# START OF Input rows
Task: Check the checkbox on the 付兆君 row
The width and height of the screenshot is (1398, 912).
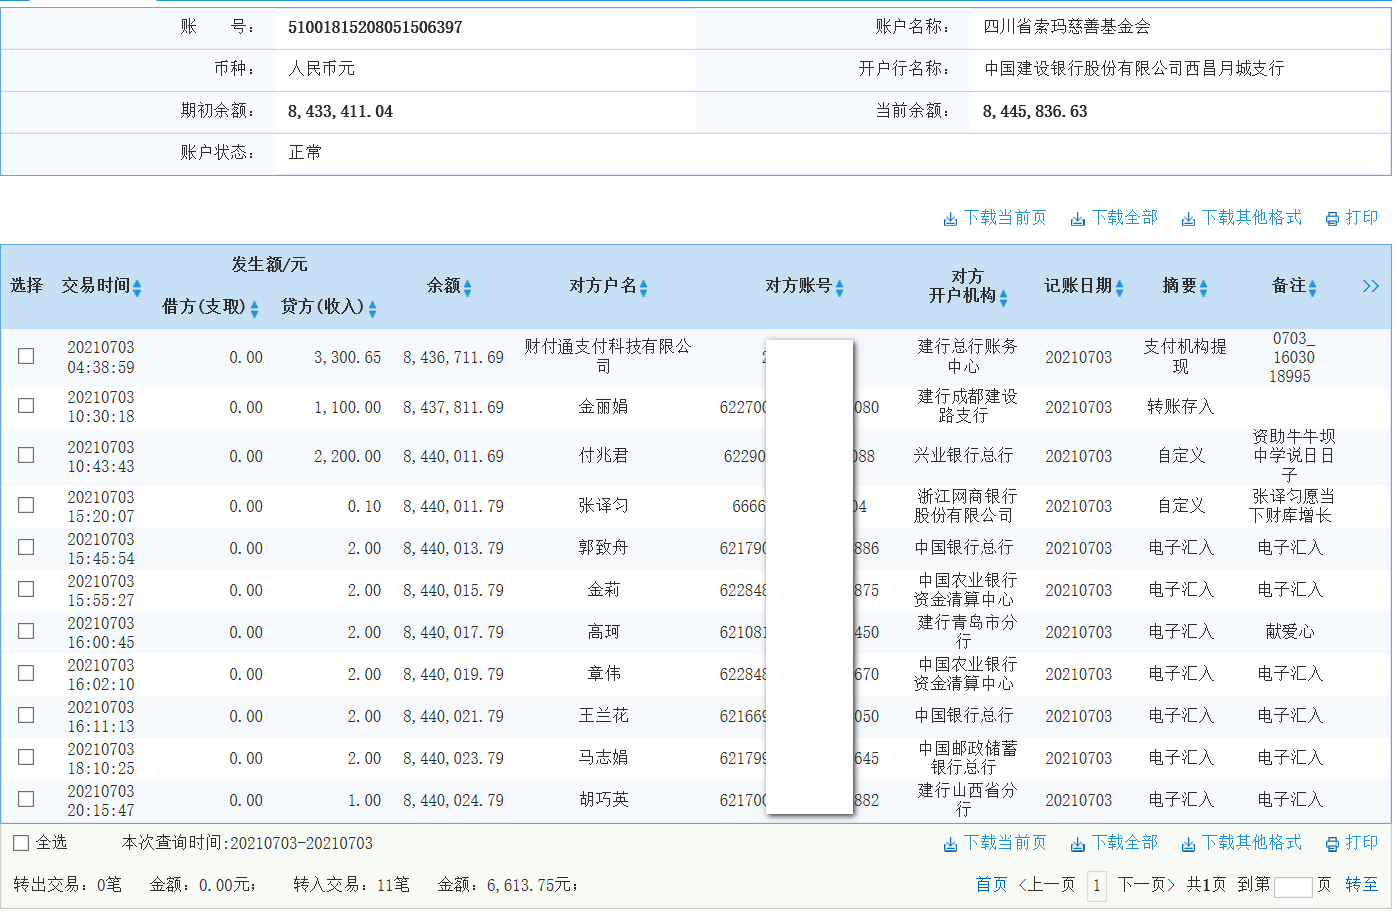Action: pyautogui.click(x=25, y=455)
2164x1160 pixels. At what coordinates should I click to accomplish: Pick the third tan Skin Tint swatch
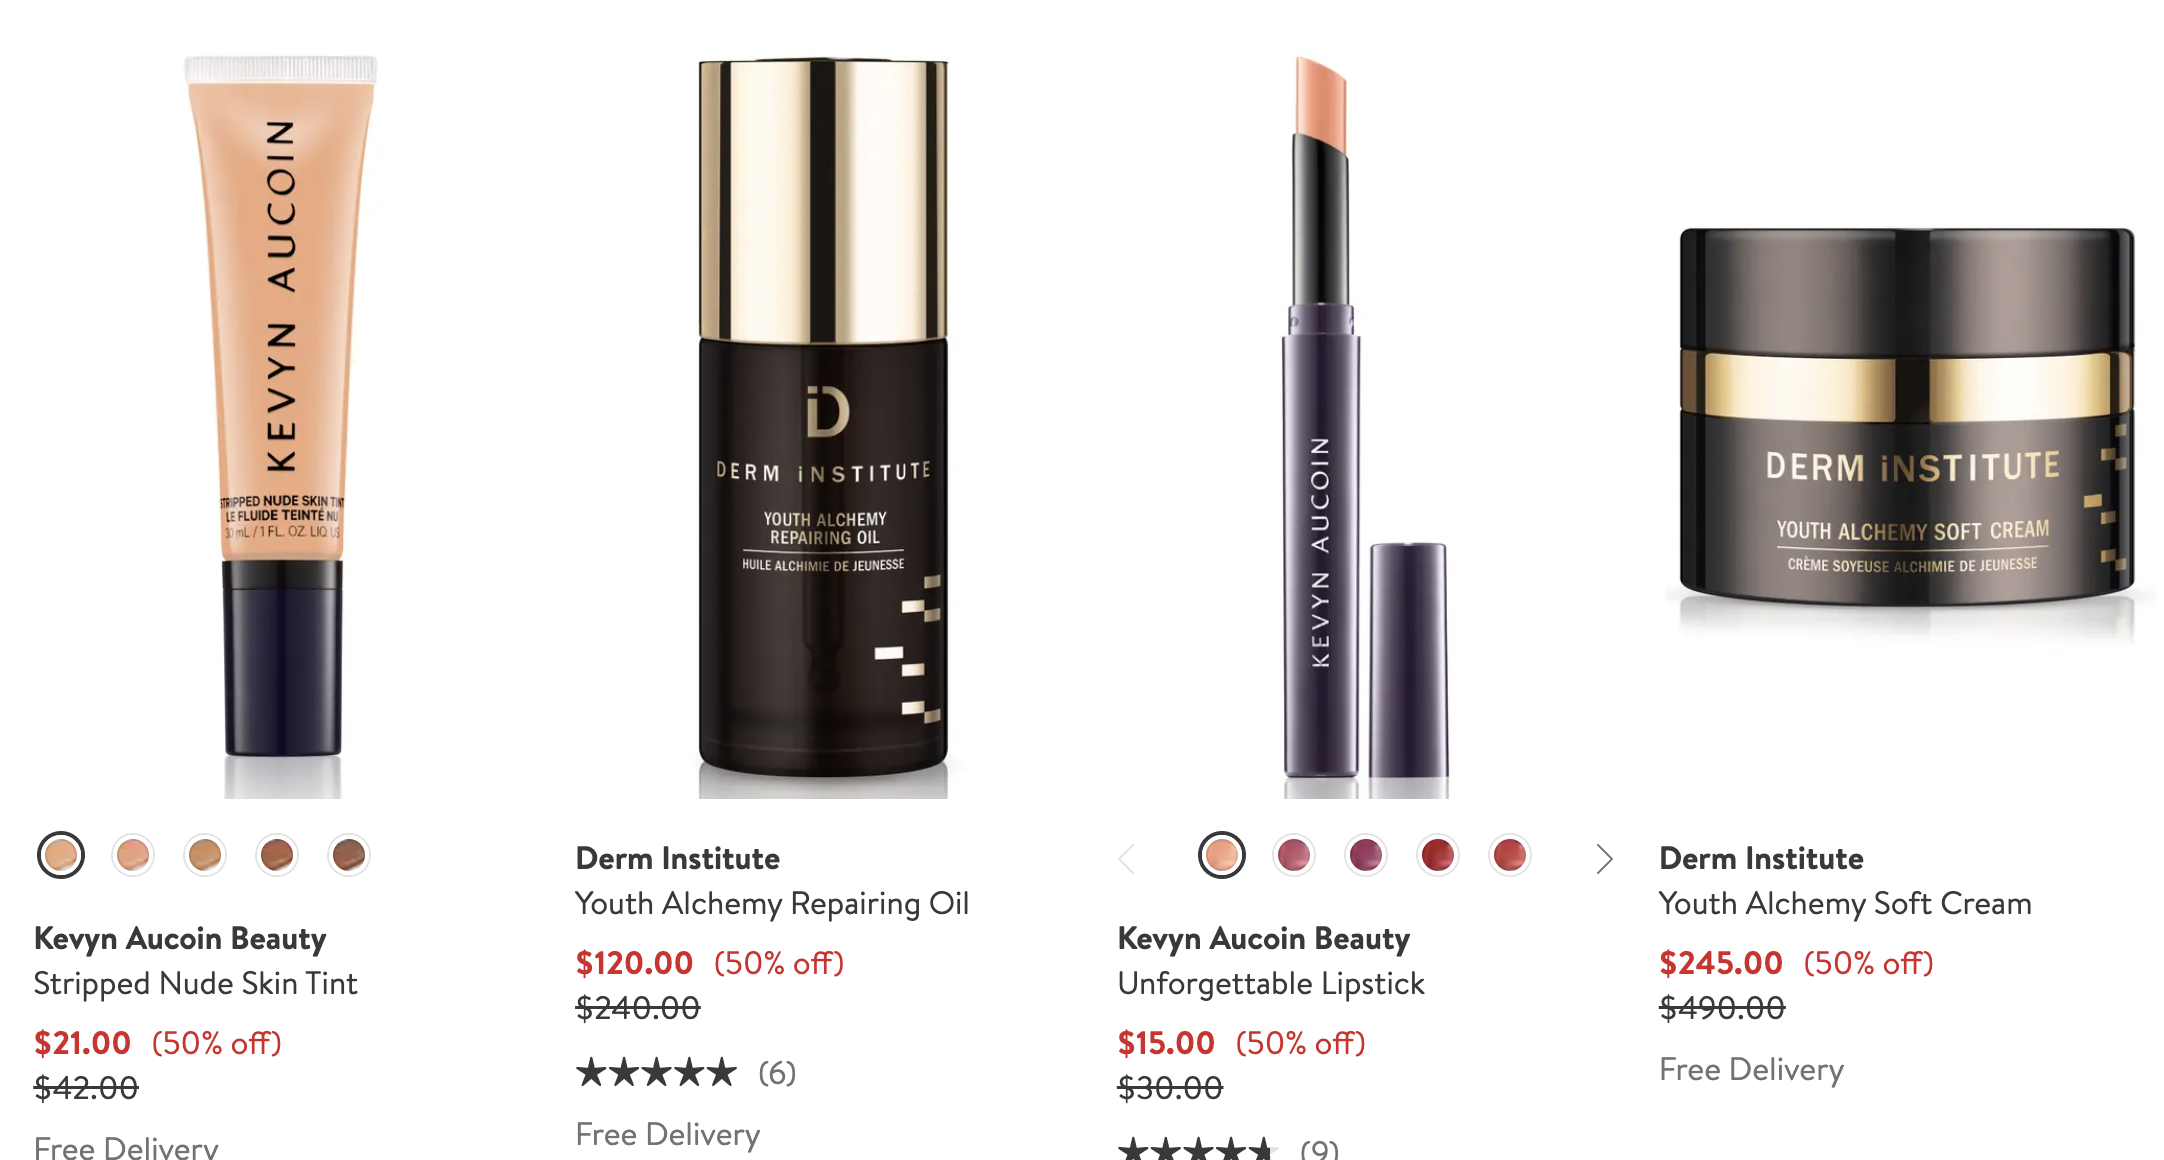coord(205,856)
# END OF Input rows
■ **Task**
Rewrite the records with "checkbox" renamed to "tick box" and nothing else changed. Leave the pictures out of your answer.

■ **Result of the exercise**
Task: Check the tick box on the 付兆君 row
The width and height of the screenshot is (1398, 912).
Action: pyautogui.click(x=25, y=455)
2164x1160 pixels. At what coordinates should I click to accomplish: Pick the third tan Skin Tint swatch
coord(205,856)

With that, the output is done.